[Element lookup rows]
* START *
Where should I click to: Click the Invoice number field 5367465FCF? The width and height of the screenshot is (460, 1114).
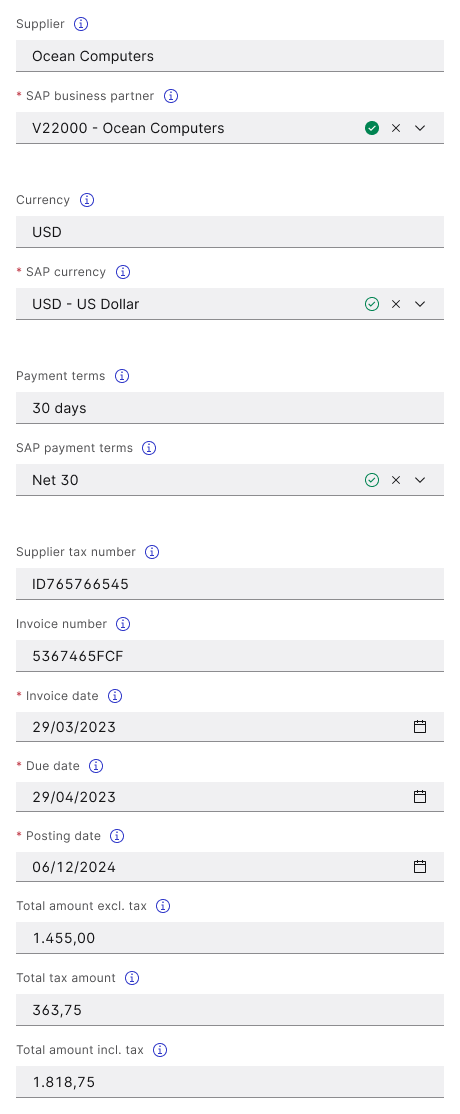point(230,656)
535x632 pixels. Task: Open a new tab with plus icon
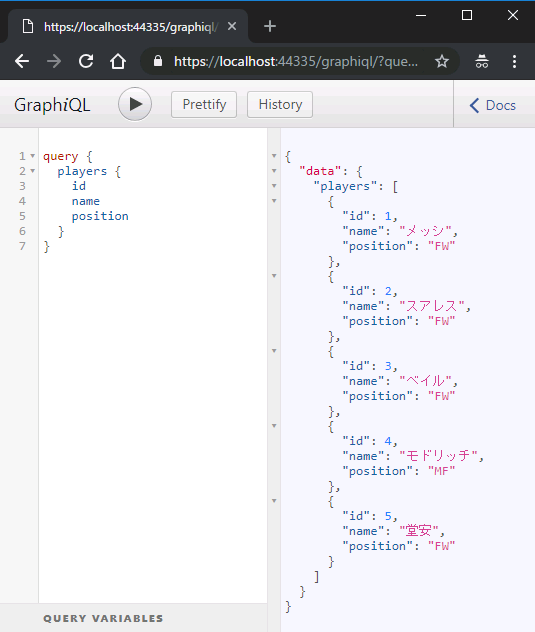click(270, 27)
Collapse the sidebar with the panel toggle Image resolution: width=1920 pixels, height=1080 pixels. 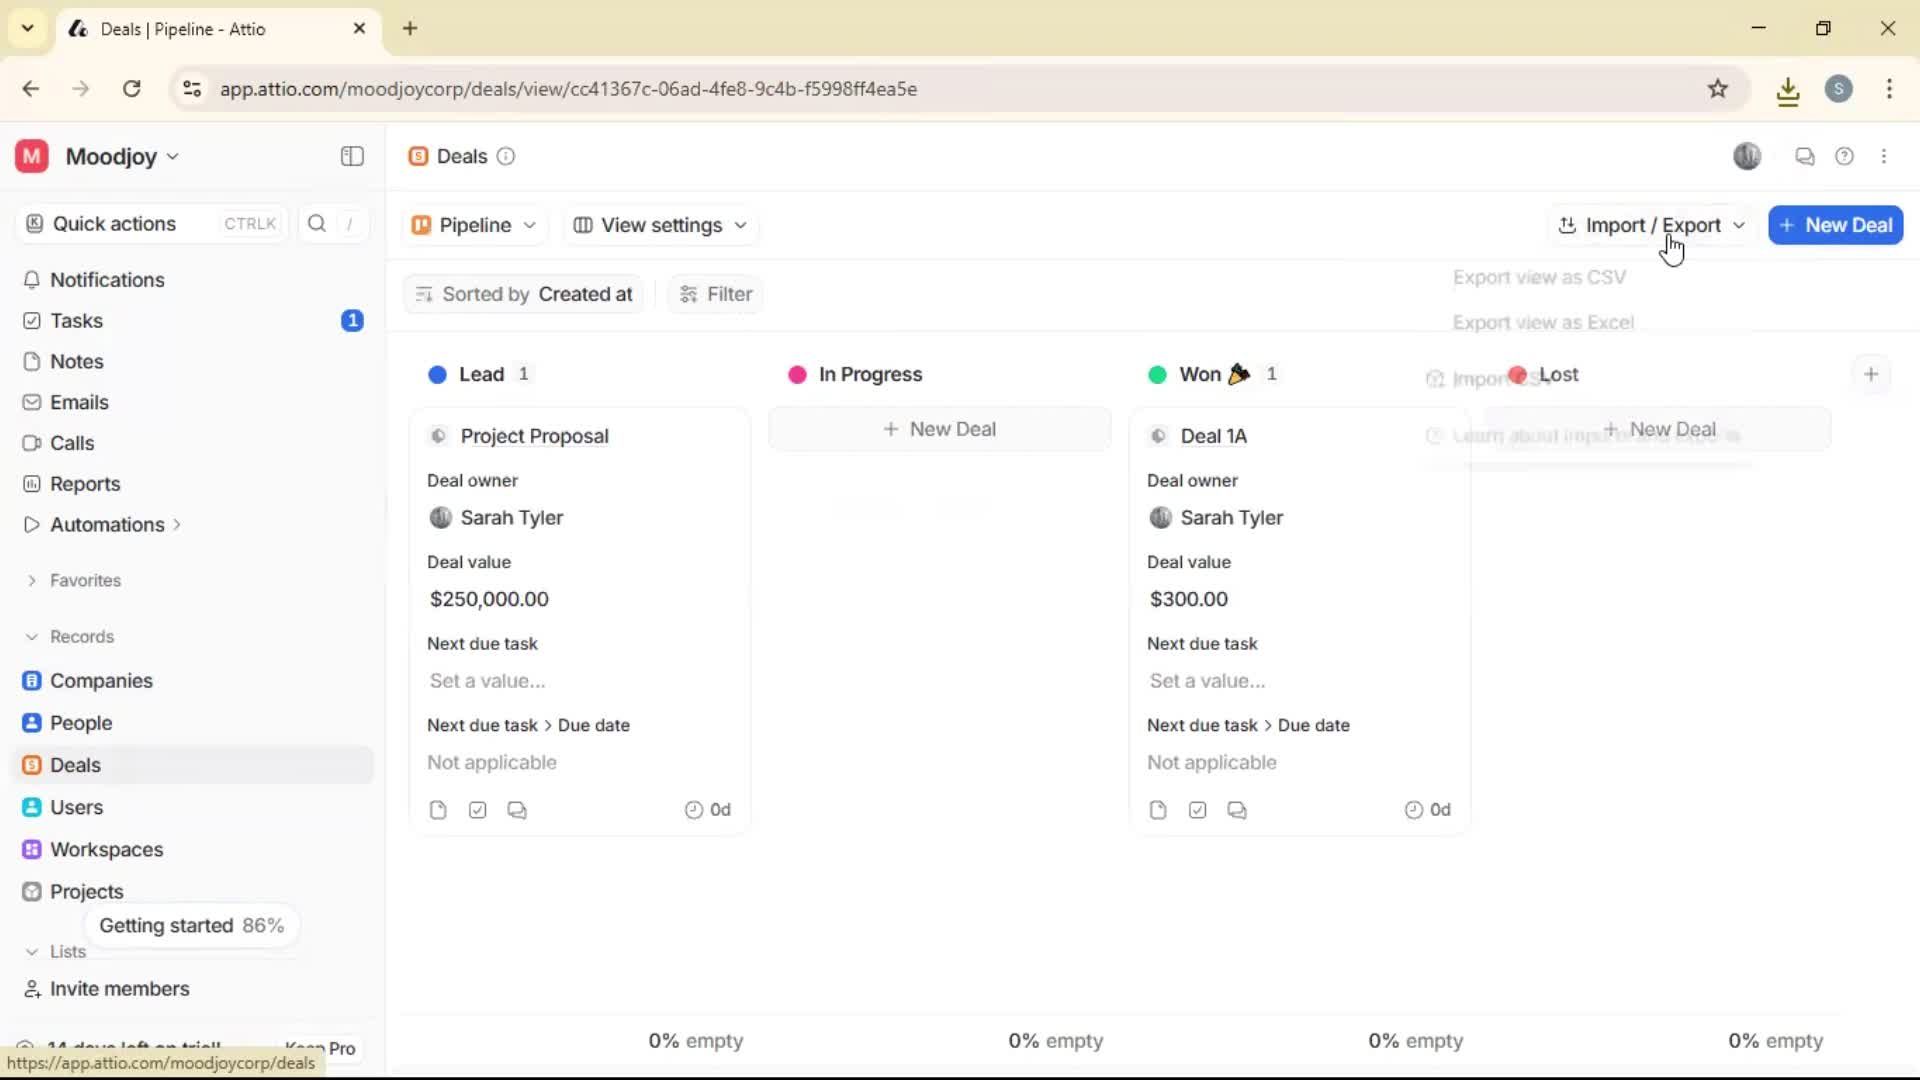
* END *
• JOB: Lay out the rows above as a numbered list with no blank lines. Leave out the pictures.

• SOLUTION:
1. Where should I click to: Click the Invoice number field 5367465FCF? The width and height of the screenshot is (460, 1114).
2. point(230,656)
3. 535x632 pixels. Task: Open a new tab with plus icon
4. click(270, 27)
5. Collapse the sidebar with the panel toggle Image resolution: width=1920 pixels, height=1080 pixels. 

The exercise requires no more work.